Retype the records exactly, with nothing added or dropped.

** Opening DATASET EXTRACT block **

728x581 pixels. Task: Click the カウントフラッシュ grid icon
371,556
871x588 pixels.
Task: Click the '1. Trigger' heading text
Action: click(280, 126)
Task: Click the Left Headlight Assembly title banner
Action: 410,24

** Closing DATASET EXTRACT block **

[ANSWER BELOW]
728x581 pixels. Task: Click the カウントフラッシュ grid icon
371,556
871x588 pixels.
Task: Click the '1. Trigger' heading text
Action: click(280, 126)
Task: Click the Left Headlight Assembly title banner
Action: 410,24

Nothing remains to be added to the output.